UPDATE November 10: A BENDIGO man’s 29-day run from Port Augusta in South Australia to the Bendigo Jockey Club has resulted in a more than $32,000 donation to assist farmers.
The final Herd to Bendigo fundraising tally was a personal best for Joel Bertoncini, who raised $28,000 for Cancer Council Victoria three years ago by running from Sydney to Kyneton in memory of his best friend’s father, Peter Connor snr.
Aussie Helpers is the recipient of this year’s efforts, which were just above .
“It feels amazing that so many people supported me on my journey,” Mr Bertoncini said.
“It's a cause that's close to my heart. To see the end tally over 32,000 makes me feel proud of what I can give back to others.”
Herd to Bendigo was inspired by one of Mr Bertoncini’s friends, whose parents are dairy farmers in Deniliquin.
A picture of the drought conditions at their dairy farm in New South Wales accompanied the campaign’s final tally announcement on social media
“If you know a Farmer, please make yourself known to them,” the post said.
“Share a cuppa, ask if they're ok. All across Australia people are losing their livelihoods, their crops, their animals, their lives. Our farmers keep this country alive and we hope to do all we can to keep them alive”.
To donate to Aussie Helpers, click here.
CUP DAY: BENDIGO Cup day has always been one of the highlights of Joel Bertoncini’s social calendar.
But, with running the home straight of the Bendigo Jockey Club marking the end of 29 consecutive days of running, the Bendigo man found being track-side this year all the more enjoyable.
Family and friends were there to cheer him on as he mustered up the strength to run the last few metres of what has been a 1010 kilometre journey.

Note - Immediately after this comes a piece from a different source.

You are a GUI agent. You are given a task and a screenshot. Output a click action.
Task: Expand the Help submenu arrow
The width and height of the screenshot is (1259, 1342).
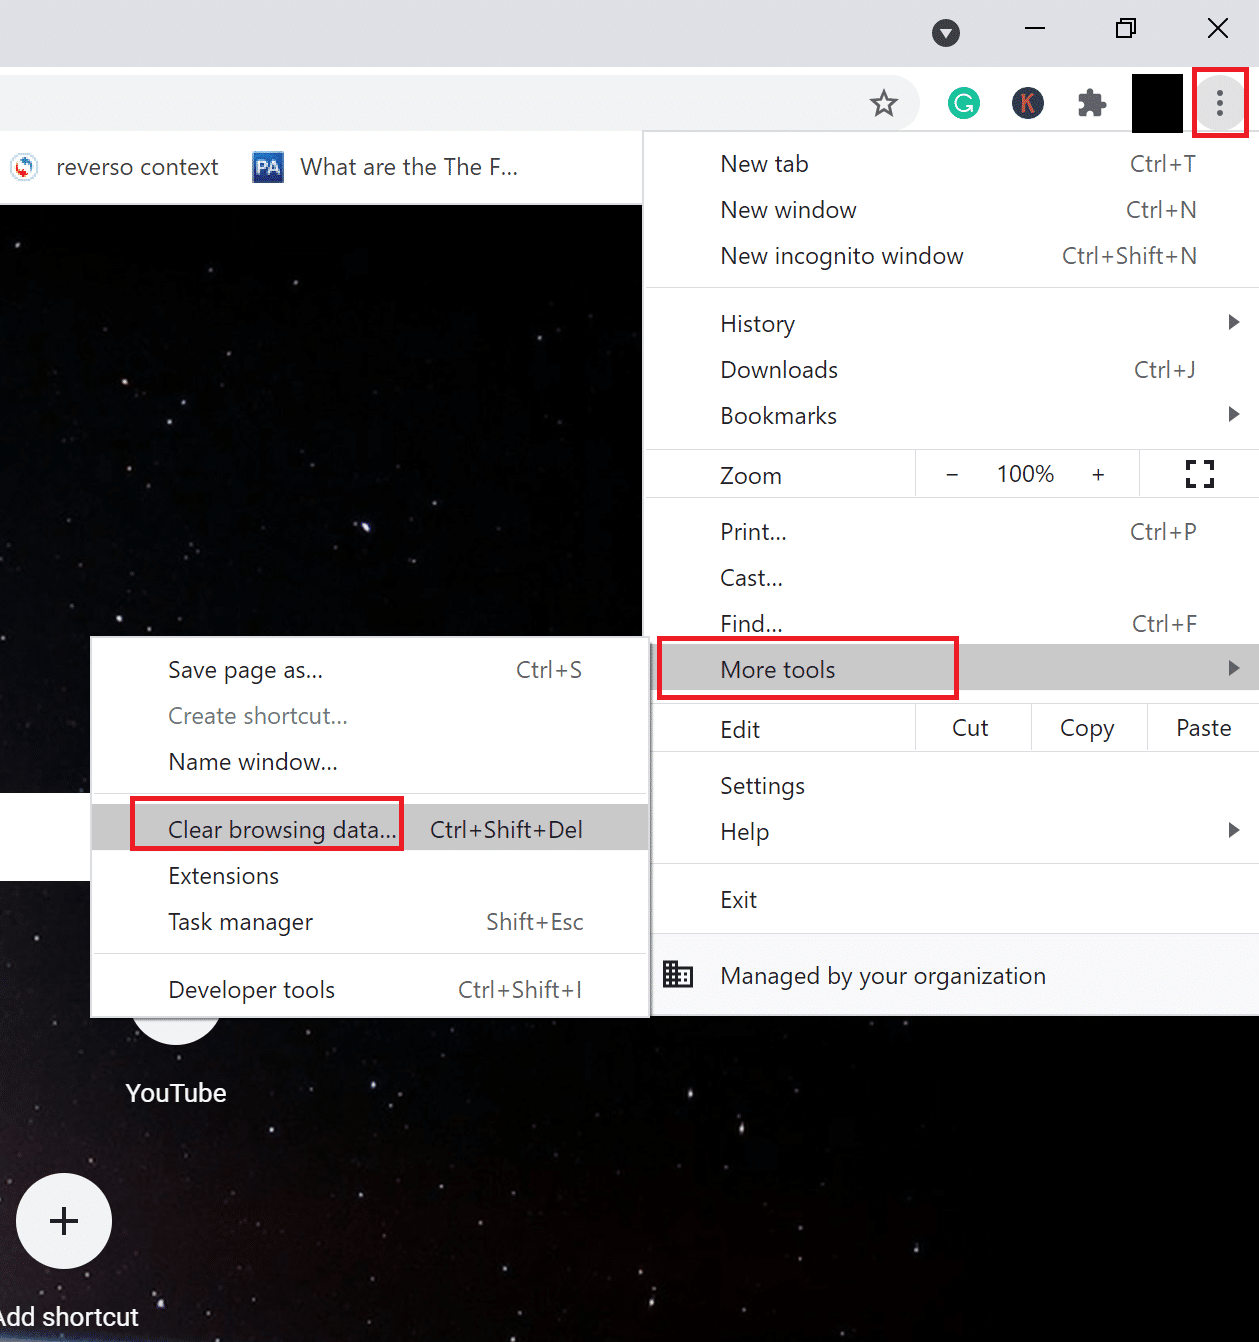point(1233,830)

Mr Bertoncini set himself the challenge of running from Port Augusta, in South Australia, to Bendigo on cup day to raise money and support for farmers.
Herd to Bendigo has raised more than $25,000 for Aussie Helpers, a charity assisting Australian farming families.
Mr Bertoncini said the farmers he had encountered along the way were appreciative of his efforts.
“A farmer waited on the side of the road and gave us $50 and started crying and said thank you for what you’re doing,” he said.
He said he had noticed how dry the areas he had run through already looked.
The run proved to be quite the challenge for Mr Bertoncini, having sustained an injury before he set off on October 3.
“But I ran through it, with the pain,” he said.
“When you commit to something you have to do it.”
But he doesn’t expect to be doing another charity run like Herd to Bendigo any time soon.
Mr Bertoncini raised more than $28,000 for Cancer Council Victoria with a run from Sydney to Kyneton in memory of his best friend’s father, Peter Connor snr, in 2015.